- PROBLEM TO SOLVE
Could you transcribe the lines from the one containing "Open the Bekijk Campagnes menu" through the one containing "point(114,253)", both included, reproducing them exactly?

◆ ◆ ◆

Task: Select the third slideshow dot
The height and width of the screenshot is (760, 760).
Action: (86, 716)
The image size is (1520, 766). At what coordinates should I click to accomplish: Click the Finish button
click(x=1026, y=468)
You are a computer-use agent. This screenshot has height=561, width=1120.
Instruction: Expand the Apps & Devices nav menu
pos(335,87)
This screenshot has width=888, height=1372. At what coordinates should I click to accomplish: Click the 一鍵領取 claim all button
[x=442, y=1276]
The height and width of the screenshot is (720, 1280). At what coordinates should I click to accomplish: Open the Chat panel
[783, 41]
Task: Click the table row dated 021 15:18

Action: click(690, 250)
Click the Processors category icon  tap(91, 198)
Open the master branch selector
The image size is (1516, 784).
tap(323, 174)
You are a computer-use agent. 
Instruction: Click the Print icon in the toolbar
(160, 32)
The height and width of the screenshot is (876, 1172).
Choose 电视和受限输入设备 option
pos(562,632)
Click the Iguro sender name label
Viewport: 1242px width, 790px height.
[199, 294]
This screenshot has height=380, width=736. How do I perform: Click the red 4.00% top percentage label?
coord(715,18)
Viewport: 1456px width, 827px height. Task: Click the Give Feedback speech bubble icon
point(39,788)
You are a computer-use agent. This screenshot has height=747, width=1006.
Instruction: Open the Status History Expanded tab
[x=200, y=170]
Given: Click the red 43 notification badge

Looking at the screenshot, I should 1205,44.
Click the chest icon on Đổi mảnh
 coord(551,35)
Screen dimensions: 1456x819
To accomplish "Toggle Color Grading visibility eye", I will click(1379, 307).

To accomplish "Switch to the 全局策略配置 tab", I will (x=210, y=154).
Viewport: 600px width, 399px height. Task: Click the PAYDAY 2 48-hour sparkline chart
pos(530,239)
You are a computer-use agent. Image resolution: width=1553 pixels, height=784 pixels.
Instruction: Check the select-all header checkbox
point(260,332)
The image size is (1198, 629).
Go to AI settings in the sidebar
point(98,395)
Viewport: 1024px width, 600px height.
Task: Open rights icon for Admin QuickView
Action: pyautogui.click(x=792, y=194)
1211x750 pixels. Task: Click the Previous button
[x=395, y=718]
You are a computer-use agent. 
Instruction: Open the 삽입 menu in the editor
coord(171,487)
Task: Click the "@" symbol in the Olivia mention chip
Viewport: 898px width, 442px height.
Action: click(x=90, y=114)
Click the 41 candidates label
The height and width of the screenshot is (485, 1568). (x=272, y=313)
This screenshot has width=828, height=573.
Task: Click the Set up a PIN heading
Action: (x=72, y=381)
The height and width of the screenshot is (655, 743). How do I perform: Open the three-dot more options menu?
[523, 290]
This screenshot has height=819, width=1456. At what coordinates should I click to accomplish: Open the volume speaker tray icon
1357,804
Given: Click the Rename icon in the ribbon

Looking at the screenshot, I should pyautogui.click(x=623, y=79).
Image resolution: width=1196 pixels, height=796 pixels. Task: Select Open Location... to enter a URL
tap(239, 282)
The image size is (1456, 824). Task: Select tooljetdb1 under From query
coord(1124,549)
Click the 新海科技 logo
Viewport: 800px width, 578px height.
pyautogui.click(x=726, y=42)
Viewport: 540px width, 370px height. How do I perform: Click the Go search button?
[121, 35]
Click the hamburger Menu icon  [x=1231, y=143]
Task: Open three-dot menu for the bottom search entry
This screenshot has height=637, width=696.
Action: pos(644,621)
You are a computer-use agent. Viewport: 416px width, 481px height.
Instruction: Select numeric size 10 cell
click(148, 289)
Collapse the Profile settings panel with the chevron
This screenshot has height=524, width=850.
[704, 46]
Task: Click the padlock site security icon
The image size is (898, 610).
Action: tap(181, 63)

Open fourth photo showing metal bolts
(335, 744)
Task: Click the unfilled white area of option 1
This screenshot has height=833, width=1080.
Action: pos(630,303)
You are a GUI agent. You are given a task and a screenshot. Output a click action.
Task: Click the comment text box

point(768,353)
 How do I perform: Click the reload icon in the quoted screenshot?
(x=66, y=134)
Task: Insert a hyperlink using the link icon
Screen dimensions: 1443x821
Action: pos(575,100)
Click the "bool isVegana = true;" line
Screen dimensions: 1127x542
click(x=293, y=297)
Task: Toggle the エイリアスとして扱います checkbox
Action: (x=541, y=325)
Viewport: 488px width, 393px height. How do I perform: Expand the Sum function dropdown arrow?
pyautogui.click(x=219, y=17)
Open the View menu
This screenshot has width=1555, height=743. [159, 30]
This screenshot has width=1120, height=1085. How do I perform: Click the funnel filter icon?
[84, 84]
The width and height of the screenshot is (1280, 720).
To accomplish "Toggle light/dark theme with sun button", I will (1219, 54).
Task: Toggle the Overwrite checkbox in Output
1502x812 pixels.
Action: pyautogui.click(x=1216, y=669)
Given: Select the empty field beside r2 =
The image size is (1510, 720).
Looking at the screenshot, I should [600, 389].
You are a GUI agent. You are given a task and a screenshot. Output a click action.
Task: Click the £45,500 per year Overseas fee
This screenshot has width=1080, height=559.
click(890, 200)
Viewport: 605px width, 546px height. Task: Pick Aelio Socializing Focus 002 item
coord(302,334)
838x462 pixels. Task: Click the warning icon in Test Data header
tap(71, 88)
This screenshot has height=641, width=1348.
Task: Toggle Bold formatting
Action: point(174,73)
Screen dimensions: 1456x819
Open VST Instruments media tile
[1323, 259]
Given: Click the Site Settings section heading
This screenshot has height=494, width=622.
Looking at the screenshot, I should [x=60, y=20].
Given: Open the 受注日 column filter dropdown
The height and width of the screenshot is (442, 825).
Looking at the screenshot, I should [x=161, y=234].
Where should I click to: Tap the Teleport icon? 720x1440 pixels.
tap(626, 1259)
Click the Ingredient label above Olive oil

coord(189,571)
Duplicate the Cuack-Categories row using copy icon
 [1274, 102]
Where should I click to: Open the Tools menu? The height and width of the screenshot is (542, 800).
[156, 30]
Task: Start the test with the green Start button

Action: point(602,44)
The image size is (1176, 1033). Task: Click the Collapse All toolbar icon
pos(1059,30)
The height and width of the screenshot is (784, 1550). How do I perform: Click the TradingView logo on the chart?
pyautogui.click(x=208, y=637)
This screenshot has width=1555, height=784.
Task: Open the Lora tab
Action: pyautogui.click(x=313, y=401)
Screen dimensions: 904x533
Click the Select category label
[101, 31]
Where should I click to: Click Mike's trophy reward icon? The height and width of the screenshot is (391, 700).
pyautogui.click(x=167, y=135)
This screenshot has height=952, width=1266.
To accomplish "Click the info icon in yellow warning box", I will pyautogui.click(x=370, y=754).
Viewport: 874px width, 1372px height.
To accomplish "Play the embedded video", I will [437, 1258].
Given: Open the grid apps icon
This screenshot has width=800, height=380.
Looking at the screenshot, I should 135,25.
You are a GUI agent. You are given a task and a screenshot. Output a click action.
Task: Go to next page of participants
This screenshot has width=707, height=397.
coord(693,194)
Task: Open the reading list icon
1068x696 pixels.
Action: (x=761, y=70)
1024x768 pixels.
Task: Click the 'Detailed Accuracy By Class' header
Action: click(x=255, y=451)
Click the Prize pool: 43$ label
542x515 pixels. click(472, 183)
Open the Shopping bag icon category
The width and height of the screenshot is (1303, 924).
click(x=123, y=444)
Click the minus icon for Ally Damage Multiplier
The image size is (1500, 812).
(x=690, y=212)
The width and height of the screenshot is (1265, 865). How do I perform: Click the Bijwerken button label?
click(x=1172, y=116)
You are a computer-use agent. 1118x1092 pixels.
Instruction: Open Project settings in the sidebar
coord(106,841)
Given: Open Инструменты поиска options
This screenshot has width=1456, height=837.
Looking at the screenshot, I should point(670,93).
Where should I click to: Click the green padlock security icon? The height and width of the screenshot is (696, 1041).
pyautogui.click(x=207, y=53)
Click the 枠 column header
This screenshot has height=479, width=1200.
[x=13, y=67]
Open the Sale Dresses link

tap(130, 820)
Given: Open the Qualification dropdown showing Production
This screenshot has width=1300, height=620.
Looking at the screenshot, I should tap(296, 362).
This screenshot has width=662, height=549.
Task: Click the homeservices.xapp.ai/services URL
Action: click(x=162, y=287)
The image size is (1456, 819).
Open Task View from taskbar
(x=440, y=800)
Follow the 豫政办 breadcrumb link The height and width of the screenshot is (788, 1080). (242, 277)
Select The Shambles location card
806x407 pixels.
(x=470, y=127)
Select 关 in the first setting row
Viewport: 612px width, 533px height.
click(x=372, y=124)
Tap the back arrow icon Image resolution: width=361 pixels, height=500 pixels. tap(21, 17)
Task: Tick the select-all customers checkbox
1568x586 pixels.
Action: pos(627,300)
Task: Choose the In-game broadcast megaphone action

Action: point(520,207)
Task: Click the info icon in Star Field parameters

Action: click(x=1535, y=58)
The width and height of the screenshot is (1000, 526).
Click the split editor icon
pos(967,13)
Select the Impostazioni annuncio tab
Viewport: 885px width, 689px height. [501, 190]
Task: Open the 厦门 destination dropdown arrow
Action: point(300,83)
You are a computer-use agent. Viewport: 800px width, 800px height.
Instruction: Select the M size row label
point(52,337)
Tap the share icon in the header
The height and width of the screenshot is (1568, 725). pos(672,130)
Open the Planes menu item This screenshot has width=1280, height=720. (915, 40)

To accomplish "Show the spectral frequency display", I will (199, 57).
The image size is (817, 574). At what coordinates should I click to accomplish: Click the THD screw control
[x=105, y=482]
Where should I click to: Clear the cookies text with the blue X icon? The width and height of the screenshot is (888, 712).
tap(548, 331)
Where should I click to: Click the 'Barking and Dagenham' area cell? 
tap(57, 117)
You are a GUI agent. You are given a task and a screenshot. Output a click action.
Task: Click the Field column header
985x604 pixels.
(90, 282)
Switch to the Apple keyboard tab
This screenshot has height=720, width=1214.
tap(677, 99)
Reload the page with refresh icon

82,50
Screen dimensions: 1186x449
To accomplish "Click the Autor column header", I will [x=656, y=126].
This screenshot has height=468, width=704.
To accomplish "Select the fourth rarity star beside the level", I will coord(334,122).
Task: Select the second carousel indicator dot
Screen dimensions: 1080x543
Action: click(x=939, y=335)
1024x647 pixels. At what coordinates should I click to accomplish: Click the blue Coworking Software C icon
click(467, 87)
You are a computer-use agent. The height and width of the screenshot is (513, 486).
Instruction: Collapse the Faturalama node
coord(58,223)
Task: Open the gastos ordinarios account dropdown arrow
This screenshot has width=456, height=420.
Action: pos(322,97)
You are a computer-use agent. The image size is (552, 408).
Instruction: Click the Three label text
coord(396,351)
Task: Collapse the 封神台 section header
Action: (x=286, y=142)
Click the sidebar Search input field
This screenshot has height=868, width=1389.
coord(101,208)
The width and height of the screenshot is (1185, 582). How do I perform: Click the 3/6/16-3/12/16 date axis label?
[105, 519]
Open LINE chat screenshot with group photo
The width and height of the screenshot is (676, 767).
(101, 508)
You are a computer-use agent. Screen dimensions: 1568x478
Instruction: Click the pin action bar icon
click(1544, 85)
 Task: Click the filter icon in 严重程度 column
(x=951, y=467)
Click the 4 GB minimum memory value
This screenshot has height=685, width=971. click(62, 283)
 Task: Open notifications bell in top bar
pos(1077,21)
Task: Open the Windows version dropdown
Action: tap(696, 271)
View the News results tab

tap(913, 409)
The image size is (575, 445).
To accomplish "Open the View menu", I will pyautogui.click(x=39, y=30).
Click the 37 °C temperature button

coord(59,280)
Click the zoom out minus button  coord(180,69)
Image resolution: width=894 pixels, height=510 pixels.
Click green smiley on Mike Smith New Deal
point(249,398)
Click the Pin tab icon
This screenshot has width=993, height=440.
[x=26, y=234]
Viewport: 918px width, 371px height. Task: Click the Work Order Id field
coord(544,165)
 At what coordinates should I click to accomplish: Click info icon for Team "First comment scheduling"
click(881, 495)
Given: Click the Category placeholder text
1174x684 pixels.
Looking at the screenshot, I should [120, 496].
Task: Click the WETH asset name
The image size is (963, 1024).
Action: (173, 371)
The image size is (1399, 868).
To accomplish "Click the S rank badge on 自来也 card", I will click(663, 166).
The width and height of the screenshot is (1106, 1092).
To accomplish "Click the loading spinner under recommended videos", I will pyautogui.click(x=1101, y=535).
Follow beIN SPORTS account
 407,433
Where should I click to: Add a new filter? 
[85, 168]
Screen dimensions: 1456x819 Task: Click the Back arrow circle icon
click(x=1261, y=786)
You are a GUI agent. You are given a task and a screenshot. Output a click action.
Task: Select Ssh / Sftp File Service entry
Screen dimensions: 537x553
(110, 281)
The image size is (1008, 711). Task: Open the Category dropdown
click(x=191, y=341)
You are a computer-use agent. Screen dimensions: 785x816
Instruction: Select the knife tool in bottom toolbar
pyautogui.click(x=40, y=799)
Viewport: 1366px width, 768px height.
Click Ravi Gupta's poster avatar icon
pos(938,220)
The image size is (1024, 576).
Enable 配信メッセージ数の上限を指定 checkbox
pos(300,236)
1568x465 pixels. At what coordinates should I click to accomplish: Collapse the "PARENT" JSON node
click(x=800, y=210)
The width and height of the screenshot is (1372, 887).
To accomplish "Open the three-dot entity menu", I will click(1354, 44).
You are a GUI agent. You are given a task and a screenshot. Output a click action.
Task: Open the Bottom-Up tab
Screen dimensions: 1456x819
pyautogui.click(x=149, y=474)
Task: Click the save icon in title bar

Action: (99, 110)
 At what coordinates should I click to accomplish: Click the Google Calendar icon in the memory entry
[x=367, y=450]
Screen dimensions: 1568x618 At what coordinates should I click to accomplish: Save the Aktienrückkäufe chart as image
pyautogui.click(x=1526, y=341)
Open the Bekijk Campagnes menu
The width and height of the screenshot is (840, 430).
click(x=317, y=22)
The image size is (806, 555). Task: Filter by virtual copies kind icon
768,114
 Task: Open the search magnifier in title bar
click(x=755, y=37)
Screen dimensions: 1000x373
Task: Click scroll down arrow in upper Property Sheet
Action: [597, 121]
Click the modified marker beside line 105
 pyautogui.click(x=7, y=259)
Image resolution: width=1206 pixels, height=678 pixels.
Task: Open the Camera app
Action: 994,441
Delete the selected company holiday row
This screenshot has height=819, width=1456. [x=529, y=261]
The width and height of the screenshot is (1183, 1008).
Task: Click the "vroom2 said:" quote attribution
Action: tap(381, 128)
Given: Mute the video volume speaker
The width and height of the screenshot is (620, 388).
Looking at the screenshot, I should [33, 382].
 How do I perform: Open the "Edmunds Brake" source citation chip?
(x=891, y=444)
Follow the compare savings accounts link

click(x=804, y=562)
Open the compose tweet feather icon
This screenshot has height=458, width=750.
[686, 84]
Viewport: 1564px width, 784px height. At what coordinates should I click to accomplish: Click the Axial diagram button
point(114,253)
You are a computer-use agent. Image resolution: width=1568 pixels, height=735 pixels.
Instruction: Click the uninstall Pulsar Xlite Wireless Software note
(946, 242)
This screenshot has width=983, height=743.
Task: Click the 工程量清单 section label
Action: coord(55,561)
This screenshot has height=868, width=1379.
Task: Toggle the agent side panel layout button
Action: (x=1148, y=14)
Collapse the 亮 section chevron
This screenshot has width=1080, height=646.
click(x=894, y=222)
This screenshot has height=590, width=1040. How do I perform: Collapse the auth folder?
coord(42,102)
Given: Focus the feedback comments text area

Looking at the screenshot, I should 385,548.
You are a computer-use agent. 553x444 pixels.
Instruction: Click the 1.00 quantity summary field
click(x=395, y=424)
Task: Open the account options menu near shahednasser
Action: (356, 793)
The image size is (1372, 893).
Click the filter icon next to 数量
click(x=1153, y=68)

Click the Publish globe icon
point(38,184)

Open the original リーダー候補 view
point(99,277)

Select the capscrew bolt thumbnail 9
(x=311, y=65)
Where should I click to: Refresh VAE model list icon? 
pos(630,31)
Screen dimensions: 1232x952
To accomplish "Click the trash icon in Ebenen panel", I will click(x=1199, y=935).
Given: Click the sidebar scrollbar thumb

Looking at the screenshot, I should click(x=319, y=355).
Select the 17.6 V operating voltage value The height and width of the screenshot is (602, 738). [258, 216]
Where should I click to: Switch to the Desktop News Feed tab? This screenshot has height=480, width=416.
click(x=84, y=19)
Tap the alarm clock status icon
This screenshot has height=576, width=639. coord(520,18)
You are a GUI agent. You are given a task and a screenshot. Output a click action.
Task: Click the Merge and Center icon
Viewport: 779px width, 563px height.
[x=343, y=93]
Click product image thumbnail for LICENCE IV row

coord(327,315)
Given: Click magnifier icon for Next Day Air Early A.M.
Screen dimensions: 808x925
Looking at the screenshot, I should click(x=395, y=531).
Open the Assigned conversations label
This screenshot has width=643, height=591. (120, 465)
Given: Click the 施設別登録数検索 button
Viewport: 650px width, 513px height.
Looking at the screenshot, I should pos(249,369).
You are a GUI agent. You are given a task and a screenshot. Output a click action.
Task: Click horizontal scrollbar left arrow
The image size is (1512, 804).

◆ ◆ ◆

- REPLY TO THE TASK
Open the Bekijk Campagnes menu
The width and height of the screenshot is (840, 430).
click(x=317, y=22)
The image size is (806, 555). Task: Filter by virtual copies kind icon
768,114
 Task: Open the search magnifier in title bar
click(x=755, y=37)
Screen dimensions: 1000x373
Task: Click scroll down arrow in upper Property Sheet
Action: [597, 121]
Click the modified marker beside line 105
 pyautogui.click(x=7, y=259)
Image resolution: width=1206 pixels, height=678 pixels.
Task: Open the Camera app
Action: 994,441
Delete the selected company holiday row
This screenshot has height=819, width=1456. [x=529, y=261]
The width and height of the screenshot is (1183, 1008).
Task: Click the "vroom2 said:" quote attribution
Action: tap(381, 128)
Given: Mute the video volume speaker
The width and height of the screenshot is (620, 388).
Looking at the screenshot, I should [33, 382].
 How do I perform: Open the "Edmunds Brake" source citation chip?
(x=891, y=444)
Follow the compare savings accounts link

click(x=804, y=562)
Open the compose tweet feather icon
This screenshot has height=458, width=750.
[686, 84]
Viewport: 1564px width, 784px height. At what coordinates should I click to accomplish: Click the Axial diagram button
point(114,253)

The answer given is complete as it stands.